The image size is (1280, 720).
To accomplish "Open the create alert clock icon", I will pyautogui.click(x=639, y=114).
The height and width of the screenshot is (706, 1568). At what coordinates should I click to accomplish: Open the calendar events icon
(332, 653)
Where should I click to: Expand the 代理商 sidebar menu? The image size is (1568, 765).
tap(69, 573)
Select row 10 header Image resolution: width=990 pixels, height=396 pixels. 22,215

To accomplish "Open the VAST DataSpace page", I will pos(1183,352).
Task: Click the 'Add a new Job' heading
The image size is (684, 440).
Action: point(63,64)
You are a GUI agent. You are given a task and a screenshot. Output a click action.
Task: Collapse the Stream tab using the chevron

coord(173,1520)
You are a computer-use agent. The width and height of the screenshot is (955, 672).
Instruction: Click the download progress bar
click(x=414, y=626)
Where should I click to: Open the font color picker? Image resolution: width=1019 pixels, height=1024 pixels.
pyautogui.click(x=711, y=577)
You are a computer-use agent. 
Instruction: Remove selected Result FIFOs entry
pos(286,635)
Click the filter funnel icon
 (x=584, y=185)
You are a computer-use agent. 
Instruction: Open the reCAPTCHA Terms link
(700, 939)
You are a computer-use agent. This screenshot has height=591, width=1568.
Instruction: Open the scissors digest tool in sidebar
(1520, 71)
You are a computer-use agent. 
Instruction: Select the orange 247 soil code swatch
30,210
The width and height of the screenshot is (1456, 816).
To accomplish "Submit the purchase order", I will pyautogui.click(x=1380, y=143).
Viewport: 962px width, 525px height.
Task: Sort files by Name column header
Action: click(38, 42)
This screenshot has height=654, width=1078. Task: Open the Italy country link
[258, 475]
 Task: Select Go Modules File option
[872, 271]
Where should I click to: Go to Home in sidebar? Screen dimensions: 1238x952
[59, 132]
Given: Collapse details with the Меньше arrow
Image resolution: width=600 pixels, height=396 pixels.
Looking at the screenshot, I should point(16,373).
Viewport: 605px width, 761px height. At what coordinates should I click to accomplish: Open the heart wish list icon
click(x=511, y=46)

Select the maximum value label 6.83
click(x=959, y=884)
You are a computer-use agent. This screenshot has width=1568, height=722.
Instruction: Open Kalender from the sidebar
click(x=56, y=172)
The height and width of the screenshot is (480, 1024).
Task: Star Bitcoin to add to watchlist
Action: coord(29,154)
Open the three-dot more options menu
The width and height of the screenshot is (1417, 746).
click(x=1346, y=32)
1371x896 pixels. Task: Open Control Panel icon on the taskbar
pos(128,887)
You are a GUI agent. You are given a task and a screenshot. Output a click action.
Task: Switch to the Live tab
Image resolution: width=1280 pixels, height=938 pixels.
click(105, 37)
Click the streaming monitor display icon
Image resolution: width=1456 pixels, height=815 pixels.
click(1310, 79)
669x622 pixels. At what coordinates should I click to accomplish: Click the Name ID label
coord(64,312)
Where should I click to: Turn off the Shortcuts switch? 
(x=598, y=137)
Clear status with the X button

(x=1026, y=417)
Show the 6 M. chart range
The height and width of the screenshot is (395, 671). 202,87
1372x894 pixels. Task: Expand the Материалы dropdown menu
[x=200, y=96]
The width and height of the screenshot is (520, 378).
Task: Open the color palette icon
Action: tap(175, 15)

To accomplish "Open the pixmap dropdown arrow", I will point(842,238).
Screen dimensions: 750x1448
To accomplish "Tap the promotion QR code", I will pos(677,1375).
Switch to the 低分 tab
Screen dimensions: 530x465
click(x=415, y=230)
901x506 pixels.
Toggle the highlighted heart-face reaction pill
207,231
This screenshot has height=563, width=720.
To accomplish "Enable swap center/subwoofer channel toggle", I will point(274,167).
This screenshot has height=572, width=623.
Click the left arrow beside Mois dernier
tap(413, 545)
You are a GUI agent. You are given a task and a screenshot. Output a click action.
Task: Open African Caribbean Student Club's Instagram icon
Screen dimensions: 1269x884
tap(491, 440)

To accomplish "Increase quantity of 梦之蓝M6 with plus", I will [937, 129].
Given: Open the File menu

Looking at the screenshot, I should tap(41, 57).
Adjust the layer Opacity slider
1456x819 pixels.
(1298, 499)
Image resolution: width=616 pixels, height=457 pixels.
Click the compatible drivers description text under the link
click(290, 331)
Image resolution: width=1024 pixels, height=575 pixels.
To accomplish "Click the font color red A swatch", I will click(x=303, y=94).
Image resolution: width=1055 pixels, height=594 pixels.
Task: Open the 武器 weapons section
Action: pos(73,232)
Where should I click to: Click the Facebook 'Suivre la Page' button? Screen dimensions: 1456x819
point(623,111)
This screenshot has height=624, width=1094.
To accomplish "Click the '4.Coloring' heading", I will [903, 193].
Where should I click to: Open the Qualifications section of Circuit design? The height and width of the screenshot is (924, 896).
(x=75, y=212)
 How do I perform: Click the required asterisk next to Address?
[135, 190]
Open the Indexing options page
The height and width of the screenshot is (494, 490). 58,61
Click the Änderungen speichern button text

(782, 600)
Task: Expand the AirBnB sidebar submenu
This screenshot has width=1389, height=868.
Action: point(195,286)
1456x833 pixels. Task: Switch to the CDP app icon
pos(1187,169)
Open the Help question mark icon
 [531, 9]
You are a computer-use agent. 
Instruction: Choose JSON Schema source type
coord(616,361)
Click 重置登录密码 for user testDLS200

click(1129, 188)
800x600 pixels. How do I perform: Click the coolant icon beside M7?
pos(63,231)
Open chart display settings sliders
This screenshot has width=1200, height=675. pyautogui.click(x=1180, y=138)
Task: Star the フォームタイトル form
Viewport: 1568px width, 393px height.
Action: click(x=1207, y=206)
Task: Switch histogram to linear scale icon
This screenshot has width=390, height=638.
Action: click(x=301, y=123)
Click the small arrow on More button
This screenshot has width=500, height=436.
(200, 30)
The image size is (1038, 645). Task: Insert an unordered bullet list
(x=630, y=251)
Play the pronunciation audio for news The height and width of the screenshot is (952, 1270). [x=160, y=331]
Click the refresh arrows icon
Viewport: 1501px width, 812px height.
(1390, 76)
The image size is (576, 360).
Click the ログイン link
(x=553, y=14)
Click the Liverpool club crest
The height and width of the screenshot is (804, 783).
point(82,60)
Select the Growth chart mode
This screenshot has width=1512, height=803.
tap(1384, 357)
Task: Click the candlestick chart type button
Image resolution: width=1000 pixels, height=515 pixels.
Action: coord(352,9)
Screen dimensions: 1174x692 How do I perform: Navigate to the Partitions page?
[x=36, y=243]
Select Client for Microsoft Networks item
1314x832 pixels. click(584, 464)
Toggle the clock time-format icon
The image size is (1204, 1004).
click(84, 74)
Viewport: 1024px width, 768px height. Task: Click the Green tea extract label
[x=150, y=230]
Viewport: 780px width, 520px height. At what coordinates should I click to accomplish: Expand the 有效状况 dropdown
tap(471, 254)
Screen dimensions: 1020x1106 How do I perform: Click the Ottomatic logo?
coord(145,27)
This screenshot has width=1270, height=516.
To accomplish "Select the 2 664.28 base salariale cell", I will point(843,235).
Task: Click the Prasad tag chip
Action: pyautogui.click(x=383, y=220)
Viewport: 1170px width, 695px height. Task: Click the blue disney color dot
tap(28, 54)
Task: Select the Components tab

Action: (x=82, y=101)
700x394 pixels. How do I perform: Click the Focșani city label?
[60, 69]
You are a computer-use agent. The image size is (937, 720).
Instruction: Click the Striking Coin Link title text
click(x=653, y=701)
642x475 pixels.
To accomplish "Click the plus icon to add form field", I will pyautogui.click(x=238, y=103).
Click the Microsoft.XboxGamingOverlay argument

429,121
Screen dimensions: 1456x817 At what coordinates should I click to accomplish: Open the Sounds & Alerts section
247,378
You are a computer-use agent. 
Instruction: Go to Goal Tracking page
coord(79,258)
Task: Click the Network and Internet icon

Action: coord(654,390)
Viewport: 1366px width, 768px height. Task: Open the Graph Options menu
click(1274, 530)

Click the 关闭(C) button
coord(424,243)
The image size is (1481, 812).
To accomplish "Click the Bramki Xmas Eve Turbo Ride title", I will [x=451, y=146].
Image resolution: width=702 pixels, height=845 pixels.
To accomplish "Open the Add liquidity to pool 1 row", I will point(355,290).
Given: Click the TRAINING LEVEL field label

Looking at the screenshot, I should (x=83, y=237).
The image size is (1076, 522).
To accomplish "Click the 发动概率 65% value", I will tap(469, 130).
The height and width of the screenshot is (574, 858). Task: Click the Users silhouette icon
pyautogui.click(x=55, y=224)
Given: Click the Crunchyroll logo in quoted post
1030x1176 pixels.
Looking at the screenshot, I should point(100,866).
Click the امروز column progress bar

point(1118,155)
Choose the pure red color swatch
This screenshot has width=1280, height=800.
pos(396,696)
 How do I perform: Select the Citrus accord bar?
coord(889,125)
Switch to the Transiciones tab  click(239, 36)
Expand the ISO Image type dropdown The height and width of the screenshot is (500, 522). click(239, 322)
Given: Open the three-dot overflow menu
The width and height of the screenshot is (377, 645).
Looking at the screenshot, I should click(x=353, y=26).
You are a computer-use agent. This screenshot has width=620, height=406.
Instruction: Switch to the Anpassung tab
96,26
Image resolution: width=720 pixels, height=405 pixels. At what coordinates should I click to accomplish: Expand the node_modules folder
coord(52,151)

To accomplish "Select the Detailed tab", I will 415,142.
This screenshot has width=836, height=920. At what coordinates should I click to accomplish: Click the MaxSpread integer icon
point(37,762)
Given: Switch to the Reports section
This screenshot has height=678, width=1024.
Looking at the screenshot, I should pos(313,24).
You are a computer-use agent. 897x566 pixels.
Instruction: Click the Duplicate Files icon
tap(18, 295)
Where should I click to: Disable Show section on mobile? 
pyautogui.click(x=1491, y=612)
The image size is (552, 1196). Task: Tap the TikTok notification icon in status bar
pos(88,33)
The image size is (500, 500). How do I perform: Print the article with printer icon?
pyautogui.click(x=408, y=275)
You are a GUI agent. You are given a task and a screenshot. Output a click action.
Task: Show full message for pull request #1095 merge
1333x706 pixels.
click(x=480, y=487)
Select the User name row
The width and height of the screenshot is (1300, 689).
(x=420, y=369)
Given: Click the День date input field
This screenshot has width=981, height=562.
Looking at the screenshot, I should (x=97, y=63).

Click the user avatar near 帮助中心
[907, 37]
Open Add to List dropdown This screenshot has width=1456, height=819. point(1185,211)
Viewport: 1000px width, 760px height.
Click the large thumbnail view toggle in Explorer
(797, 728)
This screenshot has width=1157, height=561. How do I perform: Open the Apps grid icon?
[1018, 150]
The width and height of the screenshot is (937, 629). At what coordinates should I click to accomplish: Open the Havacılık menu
○ ○ ○ ○
Task prompt
Copy the entries above from the line with "700x394 pixels. How" up to and including the line with "will pyautogui.click(x=238, y=103).", requests included. Multiply each coordinate in the answers by 1.65 and round to whole numbers, with halves rounded up, and leave everything else unchanged.

Answer to the exercise
700x394 pixels. How do I perform: Click the Focșani city label?
[99, 114]
You are a computer-use agent. The image size is (937, 720).
Instruction: Click the Striking Coin Link title text
click(x=1077, y=1157)
642x475 pixels.
To accomplish "Click the plus icon to add form field", I will pyautogui.click(x=393, y=170).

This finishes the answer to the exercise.